**Selected extract**.
Entrance channel effects on sub-barrier capture

Within the quantum diffusion approach, the capture process of a projectile nucleus by a target nucleus is studied at bombarding energies above and below the Coulomb barrier. The entrance channel effects on the partial and total capture cross sections and the mean angular momentum of the captured system are studied in the reactions leading to ${}^{156,160}\mathrm{Er}$, ${}^{170}\mathrm{Hf}$, ${}^{200}\mathrm{Pb}$, ${}^{216}\mathrm{Ra}$, and ${}^{220}\mathrm{Th}$ compound nuclei.

Figure 1

The nucleus-nucleus potentials calculated at $J=0$ (solid curve), 30 (dashed curve), 60 (dotted curve), and 90 (dash-dotted curve) for the ${}^{16}\mathrm{O}+{}^{204}\mathrm{Pb}$ reaction. The position $R_b$ of the Coulomb barrier, interaction radius $R_{\mathrm{int}}$, and external $r_{\mathrm{ex}}$ and internal $r_{\mathrm{in}}$ turning points for some value of bombarding energy $E_{\mathrm{c}.\mathrm{m}.}$ are indicated at $J=0$.

**Instructions for the task**.
Transcribe the sub-barrier capture passage word for word from "The nucleus-nucleus potentials" to "indicated at $J=0$.".

**Stored data**.
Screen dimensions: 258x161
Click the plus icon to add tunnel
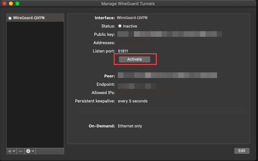[x=10, y=151]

**Correct response**.
The nucleus-nucleus potentials calculated at $J=0$ (solid curve), 30 (dashed curve), 60 (dotted curve), and 90 (dash-dotted curve) for the ${}^{16}\mathrm{O}+{}^{204}\mathrm{Pb}$ reaction. The position $R_b$ of the Coulomb barrier, interaction radius $R_{\mathrm{int}}$, and external $r_{\mathrm{ex}}$ and internal $r_{\mathrm{in}}$ turning points for some value of bombarding energy $E_{\mathrm{c}.\mathrm{m}.}$ are indicated at $J=0$.